123. ciel blanc

le pic bois derrière la fenêtre

Je me suis levée et le ciel était blanc, je ne voyais plus les montagnes sur le fleuve. Il a plu toute la nuit et toute la matinée et peu à peu l'horizon bleu pâle s'est détaché du blanc, au loin. Un pic bois est resté longtemps devant moi, dans l'arbre, juste en face. Et comme il ne se décidait pas à partir, s'étirant le cou pour regarder partout, picorant paresseusement de temps en temps et contemplant l'écorce trempée, je l'ai photographié par la fenêtre. Je me suis assise, j'ai commencé à écrire et ensuite le pic bois s'est envolé vers plus haut et je l'ai perdu de vue.

Un peu plus tard, vers 14 h 30, le rideau blanc a redescendu sur le fleuve, cachant toute la vallée. J'avais projeté d'aller à un concert, à 14 heures, et puis j'ai finalement décidé de rester à la maison pour ne rien faire d'utile et peut-être même avancer un peu dans mon manuscrit.
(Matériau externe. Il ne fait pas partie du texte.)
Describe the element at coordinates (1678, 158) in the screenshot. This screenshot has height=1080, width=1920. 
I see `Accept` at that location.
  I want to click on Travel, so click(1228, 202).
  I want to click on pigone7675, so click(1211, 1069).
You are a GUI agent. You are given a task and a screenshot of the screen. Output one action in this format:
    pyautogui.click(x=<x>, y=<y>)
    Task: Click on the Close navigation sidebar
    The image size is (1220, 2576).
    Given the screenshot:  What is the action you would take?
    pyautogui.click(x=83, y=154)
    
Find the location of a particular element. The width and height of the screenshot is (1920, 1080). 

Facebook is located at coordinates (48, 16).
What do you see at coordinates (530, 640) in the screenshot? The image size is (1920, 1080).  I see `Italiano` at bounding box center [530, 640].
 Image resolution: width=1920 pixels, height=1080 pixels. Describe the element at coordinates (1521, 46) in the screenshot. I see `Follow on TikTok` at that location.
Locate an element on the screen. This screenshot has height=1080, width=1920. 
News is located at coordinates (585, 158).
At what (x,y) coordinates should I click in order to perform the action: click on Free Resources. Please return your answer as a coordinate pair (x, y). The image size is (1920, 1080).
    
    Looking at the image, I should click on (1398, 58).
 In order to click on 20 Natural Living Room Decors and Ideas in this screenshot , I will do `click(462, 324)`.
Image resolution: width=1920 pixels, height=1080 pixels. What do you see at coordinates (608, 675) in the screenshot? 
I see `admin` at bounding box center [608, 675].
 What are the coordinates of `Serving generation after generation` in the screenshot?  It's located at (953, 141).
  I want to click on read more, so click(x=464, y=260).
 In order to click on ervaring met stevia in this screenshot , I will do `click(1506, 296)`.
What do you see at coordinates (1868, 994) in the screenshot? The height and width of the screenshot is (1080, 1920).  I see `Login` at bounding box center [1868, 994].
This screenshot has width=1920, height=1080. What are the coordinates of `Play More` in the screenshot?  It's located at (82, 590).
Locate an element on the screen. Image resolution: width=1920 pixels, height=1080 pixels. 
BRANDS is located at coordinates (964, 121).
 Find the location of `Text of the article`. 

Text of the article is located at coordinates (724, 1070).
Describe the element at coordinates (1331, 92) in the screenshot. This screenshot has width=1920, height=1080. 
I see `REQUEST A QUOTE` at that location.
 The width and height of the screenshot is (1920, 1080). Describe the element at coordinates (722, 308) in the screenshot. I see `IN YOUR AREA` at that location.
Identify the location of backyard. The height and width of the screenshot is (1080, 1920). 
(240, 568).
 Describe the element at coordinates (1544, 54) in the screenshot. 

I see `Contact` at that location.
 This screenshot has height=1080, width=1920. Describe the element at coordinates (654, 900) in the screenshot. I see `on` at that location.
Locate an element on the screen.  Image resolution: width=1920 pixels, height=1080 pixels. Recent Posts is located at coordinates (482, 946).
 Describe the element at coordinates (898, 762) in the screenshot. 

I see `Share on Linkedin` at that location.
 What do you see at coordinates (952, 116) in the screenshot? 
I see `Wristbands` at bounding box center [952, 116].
Mais avant de me remettre au clavier, j'ai enfilé un imperméable et je suis sortie marcher dans les champs tout mouillés, ça bruine encore. De retour à la maison, je l'ai trouvée bien froide, surtout humide. L'avantage avec cette vieille maison, c'est que l'air climatisé est « fourni » par la cave en pierre des champs et donc cette perpétuelle source fraîche garde la température toujours confortable quand il fait trop chaud dehors, mais quand le mercure se met à descendre, brrr. J'ai donc fait un feu de cheminée qui augure déjà un peu l'automne ; je sais, j'aurais pu mettre des vêtements chauds, mais le feu de bois, c'est bon pour l'âme et mon petit coeur fragile du dimanche. Me semble que j'ai à peine eu le temps de goûter à l'été... et j'en veux encore.